### BRIEF
Reproduce the records verbatim from the line containing "The height and" through the end of the records, including both ends, and leave out the pictures.

### DATA RECORDS
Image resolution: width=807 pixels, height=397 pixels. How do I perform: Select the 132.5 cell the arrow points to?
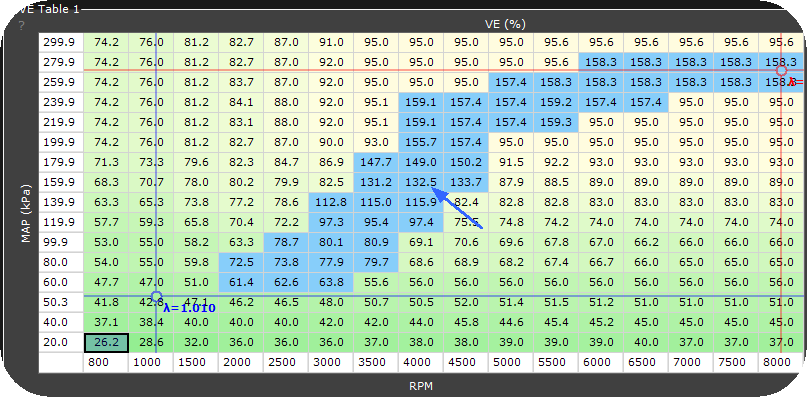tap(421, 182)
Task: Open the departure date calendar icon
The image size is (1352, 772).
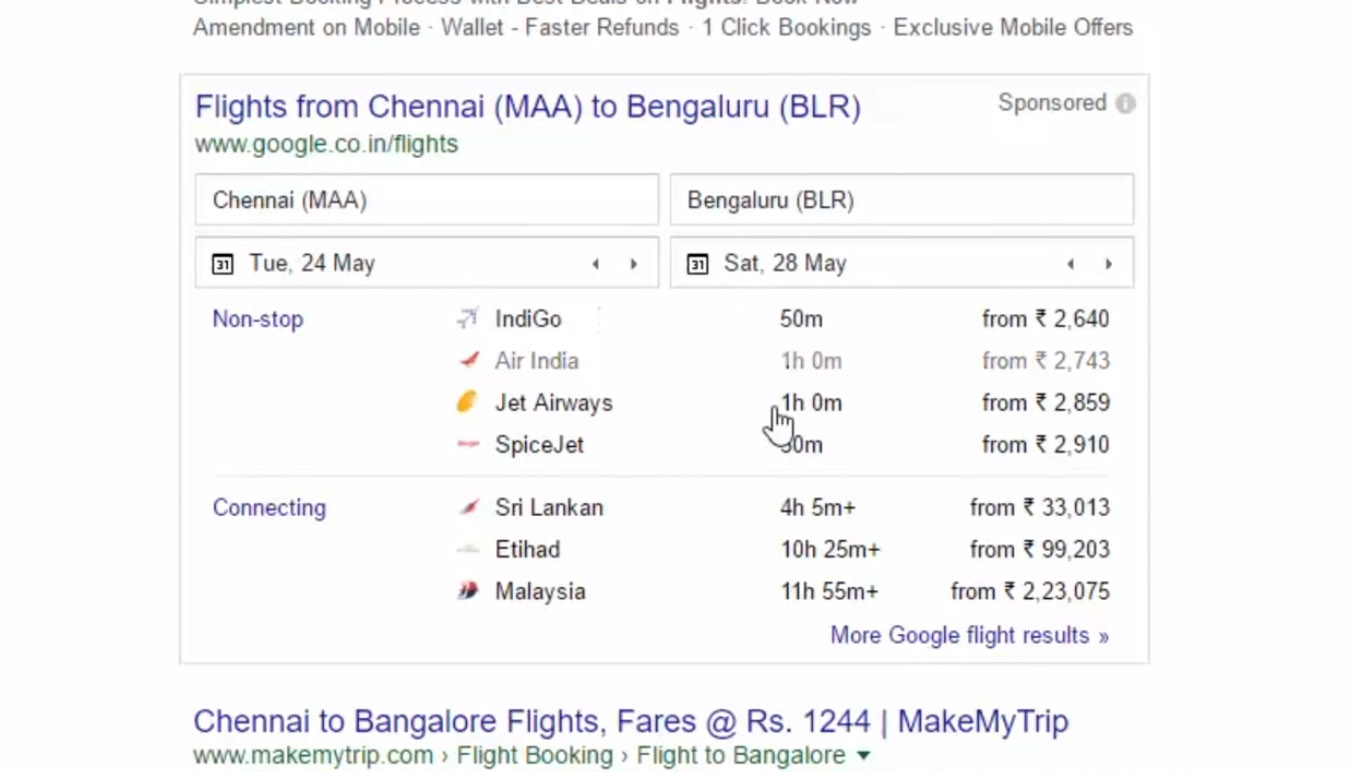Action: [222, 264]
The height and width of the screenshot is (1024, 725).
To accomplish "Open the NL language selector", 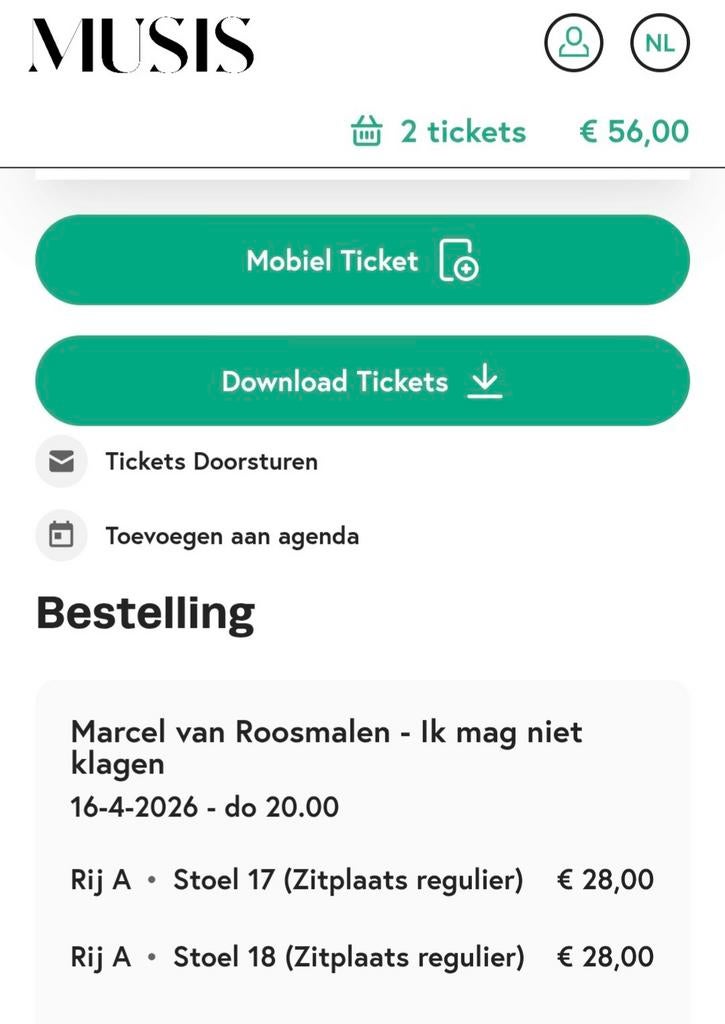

### ANSWER FOR THE TASK
The height and width of the screenshot is (1024, 725).
To accomplish "Open the NL language selector", 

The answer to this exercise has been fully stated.